For your convenience: operator, condition, subscript

Again, those are mainly practical choices. After all, an operator is nothing more than an unassuming function call with a funny name and a funny syntax. And a condition11, a combination of function calls which happens to evaluate to a particular type. As for the creation of the root subscript, it comes from the observation that an lot of exciting programs can be written with sequences before venturing out to direct access (that is, as long as we treat Python lists as lists and not arrays). Not that in our default taxonomy, subscript includes slicing and dictionary access too.

Importations

Previously classified under def, since version 0.6.0, the import statement has now its own root in the taxonomy.

Zooming out: pattern

Now this is arguably the most interesting feature to tag in a beginner-level program. Under pattern, you will find numerous variants of the invaluable accumulation pattern (counting, summing, filtering, finding the β€œbest” element, etc.), but also some early-exit patterns (testing for an universal or existential property, finding the first β€œgood” element, etc.), whether by traversing a sequence or evolving a state. A (currently) small number of common expression patterns are also available. However, the common assignment idioms (such as incrementation, swap, slide, conditional assignment) are classified under var/assignment/explicit.
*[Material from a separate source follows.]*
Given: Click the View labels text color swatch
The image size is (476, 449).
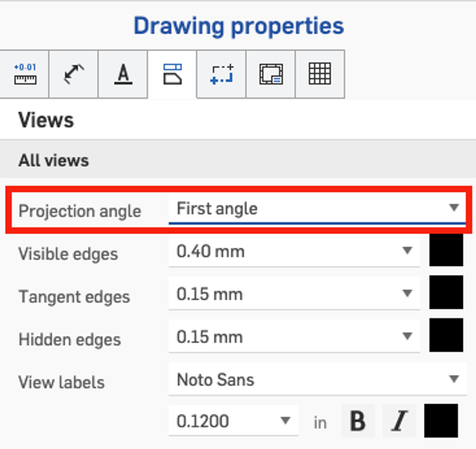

Although the relative size of pattern is the smallest of the taxonomy, note that it is almost that of meta/program (which has one occurrence per program): in other words, almost all programs feature such a pattern (which spans several lines).

The loop patterns constitute an aspect of programming which is not always taught in a conscious and systematic way, and to which Paroxython intends to draw your attention.

Warning

For priority reasons, Paroxython searches for these loop patterns in β€œstatement” loops only, not in β€œcomprehension” loops. This may change in a future version.

Tagging with style

Paradigms

Python allows you to mix freely multiple paradigms. However, for Paroxython, every program will fall into exactly one of the following four categories, always associated to the whole span:

  1. style/object_oriented if it features at least one class definition;
  2. style/functional if it is not object oriented, and features at least one function returning something, but no loop and no assignment;
  3. style/procedural if it is neither object oriented or functional, and features at least one subroutine definition;
  4. style/imperative if it features no subroutine or class definition.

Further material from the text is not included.